Collected data entries
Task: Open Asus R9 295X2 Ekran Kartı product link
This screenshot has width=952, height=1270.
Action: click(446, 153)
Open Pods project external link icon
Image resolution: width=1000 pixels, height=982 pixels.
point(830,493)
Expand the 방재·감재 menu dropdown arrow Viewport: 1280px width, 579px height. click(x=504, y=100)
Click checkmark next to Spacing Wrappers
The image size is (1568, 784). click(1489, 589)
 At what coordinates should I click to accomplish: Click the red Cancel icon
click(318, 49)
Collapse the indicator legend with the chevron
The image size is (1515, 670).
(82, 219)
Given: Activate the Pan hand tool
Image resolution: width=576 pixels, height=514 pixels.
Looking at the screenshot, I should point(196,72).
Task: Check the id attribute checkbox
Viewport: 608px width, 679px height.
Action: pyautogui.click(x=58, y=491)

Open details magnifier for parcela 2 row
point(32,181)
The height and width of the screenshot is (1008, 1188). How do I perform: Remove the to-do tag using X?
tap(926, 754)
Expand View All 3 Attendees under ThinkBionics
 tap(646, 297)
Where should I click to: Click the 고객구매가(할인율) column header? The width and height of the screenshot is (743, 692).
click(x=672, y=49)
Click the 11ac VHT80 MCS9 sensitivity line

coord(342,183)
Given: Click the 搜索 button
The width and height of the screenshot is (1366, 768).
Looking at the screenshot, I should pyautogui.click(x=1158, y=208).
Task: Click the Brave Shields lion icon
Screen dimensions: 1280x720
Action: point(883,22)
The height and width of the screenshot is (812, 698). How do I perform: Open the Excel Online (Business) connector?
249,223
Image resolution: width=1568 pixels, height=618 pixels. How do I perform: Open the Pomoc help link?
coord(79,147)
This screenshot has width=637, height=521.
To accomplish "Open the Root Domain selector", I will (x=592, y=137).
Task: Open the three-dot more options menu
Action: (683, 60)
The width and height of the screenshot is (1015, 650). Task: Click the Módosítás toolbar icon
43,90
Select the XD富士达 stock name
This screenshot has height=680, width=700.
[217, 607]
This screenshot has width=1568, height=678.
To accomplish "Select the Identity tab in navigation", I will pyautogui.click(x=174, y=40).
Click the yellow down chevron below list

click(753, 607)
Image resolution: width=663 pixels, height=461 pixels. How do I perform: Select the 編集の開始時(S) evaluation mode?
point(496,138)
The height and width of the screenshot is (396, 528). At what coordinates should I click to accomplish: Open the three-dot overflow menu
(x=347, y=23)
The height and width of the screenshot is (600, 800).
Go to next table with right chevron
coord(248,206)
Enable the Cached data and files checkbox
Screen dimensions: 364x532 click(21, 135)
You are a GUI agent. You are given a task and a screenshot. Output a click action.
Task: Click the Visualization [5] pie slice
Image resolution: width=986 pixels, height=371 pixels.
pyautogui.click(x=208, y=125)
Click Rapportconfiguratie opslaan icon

## ACTIVITY
Using the entries above, please restate each one word for word.

## WRITTEN SOLUTION
Task: Open Asus R9 295X2 Ekran Kartı product link
This screenshot has width=952, height=1270.
Action: click(446, 153)
Open Pods project external link icon
Image resolution: width=1000 pixels, height=982 pixels.
point(830,493)
Expand the 방재·감재 menu dropdown arrow Viewport: 1280px width, 579px height. click(x=504, y=100)
Click checkmark next to Spacing Wrappers
The image size is (1568, 784). click(1489, 589)
 At what coordinates should I click to accomplish: Click the red Cancel icon
click(318, 49)
Collapse the indicator legend with the chevron
The image size is (1515, 670).
(82, 219)
Given: Activate the Pan hand tool
Image resolution: width=576 pixels, height=514 pixels.
Looking at the screenshot, I should point(196,72).
Task: Check the id attribute checkbox
Viewport: 608px width, 679px height.
Action: pyautogui.click(x=58, y=491)

Open details magnifier for parcela 2 row
point(32,181)
The height and width of the screenshot is (1008, 1188). How do I perform: Remove the to-do tag using X?
tap(926, 754)
Expand View All 3 Attendees under ThinkBionics
 tap(646, 297)
Where should I click to: Click the 고객구매가(할인율) column header? The width and height of the screenshot is (743, 692).
click(x=672, y=49)
Click the 11ac VHT80 MCS9 sensitivity line

coord(342,183)
Given: Click the 搜索 button
The width and height of the screenshot is (1366, 768).
Looking at the screenshot, I should pyautogui.click(x=1158, y=208).
Task: Click the Brave Shields lion icon
Screen dimensions: 1280x720
Action: point(883,22)
The height and width of the screenshot is (812, 698). How do I perform: Open the Excel Online (Business) connector?
249,223
Image resolution: width=1568 pixels, height=618 pixels. How do I perform: Open the Pomoc help link?
coord(79,147)
This screenshot has width=637, height=521.
To accomplish "Open the Root Domain selector", I will (x=592, y=137).
Task: Open the three-dot more options menu
Action: (683, 60)
The width and height of the screenshot is (1015, 650). Task: Click the Módosítás toolbar icon
43,90
Select the XD富士达 stock name
This screenshot has height=680, width=700.
[217, 607]
This screenshot has width=1568, height=678.
To accomplish "Select the Identity tab in navigation", I will pyautogui.click(x=174, y=40).
Click the yellow down chevron below list

click(753, 607)
Image resolution: width=663 pixels, height=461 pixels. How do I perform: Select the 編集の開始時(S) evaluation mode?
point(496,138)
The height and width of the screenshot is (396, 528). At what coordinates should I click to accomplish: Open the three-dot overflow menu
(x=347, y=23)
The height and width of the screenshot is (600, 800).
Go to next table with right chevron
coord(248,206)
Enable the Cached data and files checkbox
Screen dimensions: 364x532 click(21, 135)
You are a GUI agent. You are given a task and a screenshot. Output a click action.
Task: Click the Visualization [5] pie slice
Image resolution: width=986 pixels, height=371 pixels.
pyautogui.click(x=208, y=125)
Click Rapportconfiguratie opslaan icon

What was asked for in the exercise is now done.